This post is the fifth in a series of blogs about the things (the topics of interest; the areas of concern; the projects underway; the methods and approaches; the tool-kit) that might be on a Knowledge Manager’s desk.
In the first blog layout 1 I highlighted the learning/knowledge cycle of learning before, whilst and after doing.
I used the second blog layout 2 as a reminder that Data, Information and Knowledge are different and that they need to be managed (and leveraged) in different ways.
In the third blog layout 3 I talked about the classification or types (some might say a continuum) of knowledge, namely Tacit, Implicit and Explicit. It was Michael Polanyi who, in 1966, identified the distinction between Tacit and Explicit knowledge and for those minded to have a bit of fun should try out Karl-Erik Sveiby’s tacit knowledge test. Information about the implications of implicit knowledge for knowledge management in organisations can be found in the position paper written in 2007 by Carl Frappaolo – implicit knowledge – “a new frontier in knowledge management”.
In the fourth blog layout 4 I touched on the importance of the knowledge cycle – an enabling framework which connects three processes (Creation and Acquisition; Capturing and Structuring; and Sharing and Re-use) which underpin KM, and noted that Sharing and Re-use is often the process most open to improvement in organisations.
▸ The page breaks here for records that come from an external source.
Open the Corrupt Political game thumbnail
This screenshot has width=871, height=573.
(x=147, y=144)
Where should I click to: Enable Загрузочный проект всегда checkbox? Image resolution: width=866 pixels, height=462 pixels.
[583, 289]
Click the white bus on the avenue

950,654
The focus of layout 5 is the concept of Communities i.e. people gathering together (face to face and/or virtually) to create, share, apply and manage knowledge; sometimes within teams but also across business functions and the boundaries implicit in an organisations organogram. Organisations and Knowledge Managers often use and label Communities in different ways and types of Communities common in knowledge management practice are:
Communities of Practice: Groups of people who share a concern, a passion, a responsibility for a specific area and who aim for improvement, building and embedding good practice through sharing insights, expertise and experience. Members interact regularly; often members have a similar work role and/or area of expertise.
Communities of Purpose: Groups of people who share a common goal and who are being held accountable to achieve a specific objective or set of objectives e.g. task forces, steering groups and project teams – the existence of a goal implies a shorter time horizon than a Community of Practice.
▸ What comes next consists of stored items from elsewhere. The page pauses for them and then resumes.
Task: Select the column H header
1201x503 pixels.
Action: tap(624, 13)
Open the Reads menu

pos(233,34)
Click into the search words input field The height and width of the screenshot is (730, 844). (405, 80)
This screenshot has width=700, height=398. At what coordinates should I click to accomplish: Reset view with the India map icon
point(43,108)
Communities of Interest: Composed of people with a common interest but who are likely to have different roles in the organisation and no specific accountability for action; the motivation is to ensure currency on the topic. These can be formal or informal depending on the demands imposed on members or decided by them. They will be light on structure and have autonomy to run themselves.
Establishing a Community (e.g. deciding on its type: Practice; Purpose; Interest etc.) and then mobilising and sustaining a Community (Communities have a life-cycle) requires facilitation support and proactive management. As noted by Wenger, McDermott and Snyder in their book Cultivating Communities of Practice, “while communities form naturally, organisations need to become more proactive and systematic about developing and integrating them into their strategy”.